-------- Passage shown

A report into the culture in the House of Lords has found that staff were “bullied and harassed” by peers.
An inquiry conducted by Naomi Ellenbogen QC said “unacceptable behaviour” by “known offenders” in the House of Lords had been tolerated.
“The existence of this culture is unworthy of any institution,” she wrote.
Lords Speaker Lord Fowler said “bullying and harassment” had no place in the House.
The inquiry was launched in 2018 after allegations of bullying and harassment in Parliament hit the headlines.
Publishing her report, Ms Ellenbogen wrote: “The prevailing culture and behaviours in the House of Lords, as a place of work, have not been conducive to an open and supportive culture to ensure that all those working there are treated with dignity and respect.
“Staff have bullied and harassed other staff. Members have bullied and harassed staff.
“On the whole, staff who have experienced bullying and harassment have tended not to complain, formally or otherwise, in the belief that nothing will happen and/or for fear of reprisal.”
She wrote there existed in the House of Lords “a culture of undue deference, fear and hierarchy that has put members and clerks at the top, and everyone else below”.
According to the report, that meant “staff can become institutionalised, bad habits can become entrenched, poor behaviour can go unchecked, urban myths can develop and beliefs which may once have been justified can survive and flourish when no longer warranted.”
The inquiry took 180 contributions from staff who had worked for the House of Lords within the past six years.
The report does not name the alleged perpetrators but does call for “root and branch reforms” to tackle “systemic cultural issues”.

----------------
-------- Given information

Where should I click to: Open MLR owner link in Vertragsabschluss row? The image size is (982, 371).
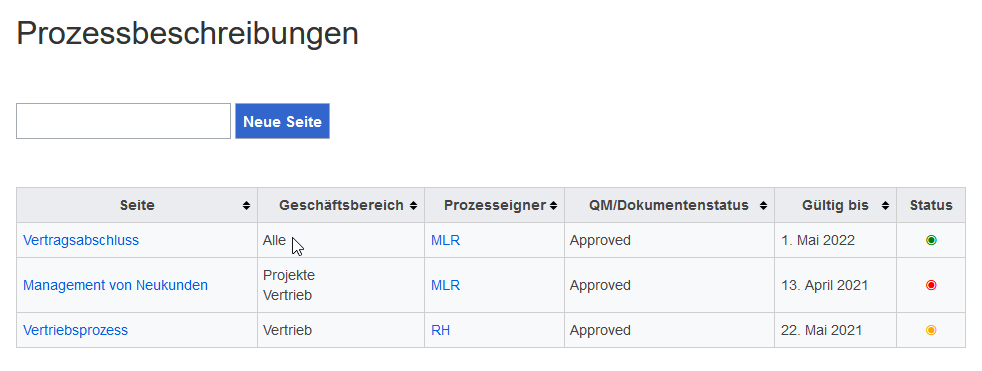point(445,240)
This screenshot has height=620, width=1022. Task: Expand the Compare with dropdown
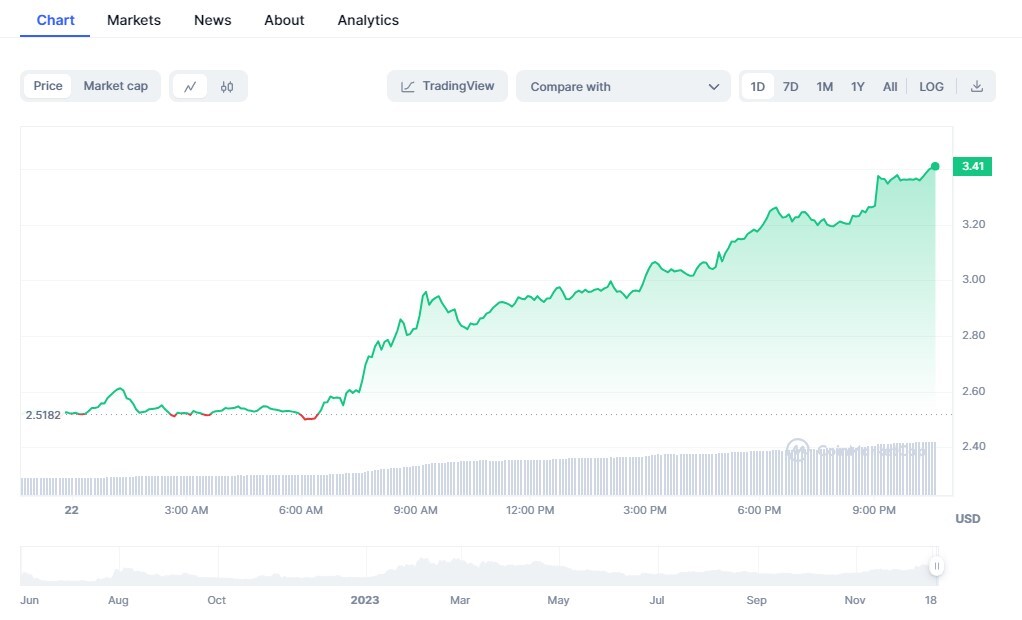tap(623, 86)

----------------

Work task 1: In the news text about bullying in the House of Lords, how many contributions did the inquiry take from staff?
Work task 2: Extend the news text about bullying in the House of Lords, starting after its final sentence.

Response 1: 180 contributions, from staff who had worked for the House of Lords within the past six years.

Response 2:
Ms Ellenbogen makes 19 recommendations focused on changing “the various toxic behaviours” and improving “the options available to address inappropriate behaviour”.
The recommendations include compulsory training for both members of the House of Lords and their staff, the creation of a unified cross-parliamentary human resources team, and the appointment of a director general of the House of Lords.
Lord Fowler said the report was “an important step” towards ensuring that bullying and harassment were eradicated from the institution, and the House of Lords Commission would consider Ms Ellenbogen’s recommendations.
The inquiry – which started last year – was instigated by the House of Lords Commission. It came after a damning report by High Court judge Dame Laura Cox found lewd, aggressive and intimidating behaviour by MPs and senior House of Commons staff had been “tolerated and concealed” for years.
A report into the treatment of those employed by MPs, rather than House of Commons staff, is due to be published on Thursday.